Return the records below line for line, with no changes.

(Word and element pointing entries)
▶

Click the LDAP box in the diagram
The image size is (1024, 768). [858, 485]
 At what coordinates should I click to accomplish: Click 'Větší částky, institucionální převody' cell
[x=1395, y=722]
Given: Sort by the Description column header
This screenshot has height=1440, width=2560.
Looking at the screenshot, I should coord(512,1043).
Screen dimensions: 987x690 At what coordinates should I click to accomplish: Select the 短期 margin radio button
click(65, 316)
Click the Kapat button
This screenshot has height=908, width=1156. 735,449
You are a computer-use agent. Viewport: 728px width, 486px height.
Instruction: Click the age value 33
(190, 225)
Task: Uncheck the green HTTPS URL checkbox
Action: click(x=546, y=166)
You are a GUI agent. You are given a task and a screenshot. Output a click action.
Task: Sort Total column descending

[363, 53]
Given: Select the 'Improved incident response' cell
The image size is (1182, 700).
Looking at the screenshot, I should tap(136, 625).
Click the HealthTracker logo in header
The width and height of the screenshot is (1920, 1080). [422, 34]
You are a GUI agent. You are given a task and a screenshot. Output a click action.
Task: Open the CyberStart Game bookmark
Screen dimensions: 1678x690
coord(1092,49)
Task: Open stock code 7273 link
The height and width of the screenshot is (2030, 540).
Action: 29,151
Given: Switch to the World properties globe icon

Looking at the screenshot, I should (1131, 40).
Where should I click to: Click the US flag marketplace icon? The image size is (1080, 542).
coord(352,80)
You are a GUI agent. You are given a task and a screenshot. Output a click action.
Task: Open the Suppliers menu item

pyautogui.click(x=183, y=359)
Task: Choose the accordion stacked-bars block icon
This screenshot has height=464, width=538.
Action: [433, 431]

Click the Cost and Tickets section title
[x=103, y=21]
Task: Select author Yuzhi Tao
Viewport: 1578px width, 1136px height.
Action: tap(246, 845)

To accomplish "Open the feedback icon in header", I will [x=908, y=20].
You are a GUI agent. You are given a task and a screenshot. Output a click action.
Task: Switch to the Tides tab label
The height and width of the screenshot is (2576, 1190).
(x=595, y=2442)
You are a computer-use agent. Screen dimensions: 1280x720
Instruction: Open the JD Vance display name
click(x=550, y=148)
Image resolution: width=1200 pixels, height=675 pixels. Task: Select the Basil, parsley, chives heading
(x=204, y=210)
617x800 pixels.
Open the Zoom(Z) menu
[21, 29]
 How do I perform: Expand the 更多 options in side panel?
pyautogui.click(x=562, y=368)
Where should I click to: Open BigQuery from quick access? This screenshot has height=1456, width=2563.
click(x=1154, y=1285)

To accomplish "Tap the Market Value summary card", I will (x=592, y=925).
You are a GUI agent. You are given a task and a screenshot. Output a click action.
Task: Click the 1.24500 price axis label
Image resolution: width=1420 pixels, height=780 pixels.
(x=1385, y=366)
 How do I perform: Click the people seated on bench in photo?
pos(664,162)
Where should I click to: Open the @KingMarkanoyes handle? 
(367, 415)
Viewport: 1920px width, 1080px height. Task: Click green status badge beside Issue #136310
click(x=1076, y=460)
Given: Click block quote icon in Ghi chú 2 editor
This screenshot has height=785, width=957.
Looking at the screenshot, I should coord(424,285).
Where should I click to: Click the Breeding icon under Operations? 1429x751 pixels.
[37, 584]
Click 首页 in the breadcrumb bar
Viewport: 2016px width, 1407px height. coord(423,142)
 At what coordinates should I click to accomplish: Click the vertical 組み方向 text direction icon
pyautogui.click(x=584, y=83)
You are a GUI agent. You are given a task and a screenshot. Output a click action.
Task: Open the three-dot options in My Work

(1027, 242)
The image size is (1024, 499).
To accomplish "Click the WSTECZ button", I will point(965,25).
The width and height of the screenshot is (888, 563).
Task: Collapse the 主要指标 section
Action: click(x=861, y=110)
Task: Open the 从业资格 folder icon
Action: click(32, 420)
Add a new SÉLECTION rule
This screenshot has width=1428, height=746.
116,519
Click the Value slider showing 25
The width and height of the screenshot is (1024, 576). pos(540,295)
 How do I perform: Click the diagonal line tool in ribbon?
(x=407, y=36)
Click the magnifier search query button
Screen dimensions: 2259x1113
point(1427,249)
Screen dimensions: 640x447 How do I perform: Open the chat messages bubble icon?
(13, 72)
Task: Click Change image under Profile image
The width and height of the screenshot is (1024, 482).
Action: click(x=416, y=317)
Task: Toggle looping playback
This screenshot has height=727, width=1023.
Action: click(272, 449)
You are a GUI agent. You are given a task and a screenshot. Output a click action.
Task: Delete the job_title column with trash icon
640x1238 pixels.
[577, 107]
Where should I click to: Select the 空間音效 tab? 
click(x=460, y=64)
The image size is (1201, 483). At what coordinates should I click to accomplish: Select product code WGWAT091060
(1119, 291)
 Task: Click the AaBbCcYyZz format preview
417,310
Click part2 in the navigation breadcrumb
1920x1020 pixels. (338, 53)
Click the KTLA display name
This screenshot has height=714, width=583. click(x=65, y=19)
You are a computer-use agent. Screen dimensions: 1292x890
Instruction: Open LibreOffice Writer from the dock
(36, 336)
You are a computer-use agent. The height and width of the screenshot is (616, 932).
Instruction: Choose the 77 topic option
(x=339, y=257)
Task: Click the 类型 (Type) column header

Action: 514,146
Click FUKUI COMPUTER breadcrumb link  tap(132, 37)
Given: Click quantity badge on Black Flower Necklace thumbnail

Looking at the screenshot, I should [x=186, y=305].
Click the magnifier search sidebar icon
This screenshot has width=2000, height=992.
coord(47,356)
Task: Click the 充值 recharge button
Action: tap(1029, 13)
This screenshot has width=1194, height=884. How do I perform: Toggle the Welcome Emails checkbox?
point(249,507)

◀

• Result:
Click the LDAP box in the diagram
The image size is (1024, 768). [858, 485]
 At what coordinates should I click to accomplish: Click 'Větší částky, institucionální převody' cell
[x=1395, y=722]
Given: Sort by the Description column header
This screenshot has height=1440, width=2560.
Looking at the screenshot, I should coord(512,1043).
Screen dimensions: 987x690 At what coordinates should I click to accomplish: Select the 短期 margin radio button
click(65, 316)
Click the Kapat button
This screenshot has height=908, width=1156. 735,449
You are a computer-use agent. Viewport: 728px width, 486px height.
Instruction: Click the age value 33
(190, 225)
Task: Uncheck the green HTTPS URL checkbox
Action: click(x=546, y=166)
You are a GUI agent. You are given a task and a screenshot. Output a click action.
Task: Sort Total column descending

[363, 53]
Given: Select the 'Improved incident response' cell
The image size is (1182, 700).
Looking at the screenshot, I should tap(136, 625).
Click the HealthTracker logo in header
The width and height of the screenshot is (1920, 1080). [422, 34]
You are a GUI agent. You are given a task and a screenshot. Output a click action.
Task: Open the CyberStart Game bookmark
Screen dimensions: 1678x690
coord(1092,49)
Task: Open stock code 7273 link
The height and width of the screenshot is (2030, 540).
Action: 29,151
Given: Switch to the World properties globe icon

Looking at the screenshot, I should (1131, 40).
Where should I click to: Click the US flag marketplace icon? The image size is (1080, 542).
coord(352,80)
You are a GUI agent. You are given a task and a screenshot. Output a click action.
Task: Open the Suppliers menu item

pyautogui.click(x=183, y=359)
Task: Choose the accordion stacked-bars block icon
This screenshot has height=464, width=538.
Action: [433, 431]

Click the Cost and Tickets section title
[x=103, y=21]
Task: Select author Yuzhi Tao
Viewport: 1578px width, 1136px height.
Action: tap(246, 845)

To accomplish "Open the feedback icon in header", I will [x=908, y=20].
You are a GUI agent. You are given a task and a screenshot. Output a click action.
Task: Switch to the Tides tab label
The height and width of the screenshot is (2576, 1190).
(x=595, y=2442)
You are a computer-use agent. Screen dimensions: 1280x720
Instruction: Open the JD Vance display name
click(x=550, y=148)
Image resolution: width=1200 pixels, height=675 pixels. Task: Select the Basil, parsley, chives heading
(x=204, y=210)
617x800 pixels.
Open the Zoom(Z) menu
[21, 29]
 How do I perform: Expand the 更多 options in side panel?
pyautogui.click(x=562, y=368)
Where should I click to: Open BigQuery from quick access? This screenshot has height=1456, width=2563.
click(x=1154, y=1285)

To accomplish "Tap the Market Value summary card", I will (x=592, y=925).
You are a GUI agent. You are given a task and a screenshot. Output a click action.
Task: Click the 1.24500 price axis label
Image resolution: width=1420 pixels, height=780 pixels.
(x=1385, y=366)
 How do I perform: Click the people seated on bench in photo?
pos(664,162)
Where should I click to: Open the @KingMarkanoyes handle? 
(367, 415)
Viewport: 1920px width, 1080px height. Task: Click green status badge beside Issue #136310
click(x=1076, y=460)
Given: Click block quote icon in Ghi chú 2 editor
This screenshot has height=785, width=957.
Looking at the screenshot, I should coord(424,285).
Where should I click to: Click the Breeding icon under Operations? 1429x751 pixels.
[37, 584]
Click 首页 in the breadcrumb bar
Viewport: 2016px width, 1407px height. coord(423,142)
 At what coordinates should I click to accomplish: Click the vertical 組み方向 text direction icon
pyautogui.click(x=584, y=83)
You are a GUI agent. You are given a task and a screenshot. Output a click action.
Task: Open the three-dot options in My Work

(1027, 242)
The image size is (1024, 499).
To accomplish "Click the WSTECZ button", I will point(965,25).
The width and height of the screenshot is (888, 563).
Task: Collapse the 主要指标 section
Action: click(x=861, y=110)
Task: Open the 从业资格 folder icon
Action: click(32, 420)
Add a new SÉLECTION rule
This screenshot has width=1428, height=746.
116,519
Click the Value slider showing 25
The width and height of the screenshot is (1024, 576). pos(540,295)
 How do I perform: Click the diagonal line tool in ribbon?
(x=407, y=36)
Click the magnifier search query button
Screen dimensions: 2259x1113
point(1427,249)
Screen dimensions: 640x447 How do I perform: Open the chat messages bubble icon?
(13, 72)
Task: Click Change image under Profile image
The width and height of the screenshot is (1024, 482).
Action: click(x=416, y=317)
Task: Toggle looping playback
This screenshot has height=727, width=1023.
Action: click(272, 449)
You are a GUI agent. You are given a task and a screenshot. Output a click action.
Task: Delete the job_title column with trash icon
640x1238 pixels.
[577, 107]
Where should I click to: Select the 空間音效 tab? 
click(x=460, y=64)
The image size is (1201, 483). At what coordinates should I click to accomplish: Select product code WGWAT091060
(1119, 291)
 Task: Click the AaBbCcYyZz format preview
417,310
Click part2 in the navigation breadcrumb
1920x1020 pixels. (338, 53)
Click the KTLA display name
This screenshot has height=714, width=583. click(x=65, y=19)
You are a computer-use agent. Screen dimensions: 1292x890
Instruction: Open LibreOffice Writer from the dock
(36, 336)
You are a computer-use agent. The height and width of the screenshot is (616, 932).
Instruction: Choose the 77 topic option
(x=339, y=257)
Task: Click the 类型 (Type) column header

Action: 514,146
Click FUKUI COMPUTER breadcrumb link  tap(132, 37)
Given: Click quantity badge on Black Flower Necklace thumbnail

Looking at the screenshot, I should [x=186, y=305].
Click the magnifier search sidebar icon
This screenshot has width=2000, height=992.
coord(47,356)
Task: Click the 充值 recharge button
Action: tap(1029, 13)
This screenshot has width=1194, height=884. How do I perform: Toggle the Welcome Emails checkbox?
point(249,507)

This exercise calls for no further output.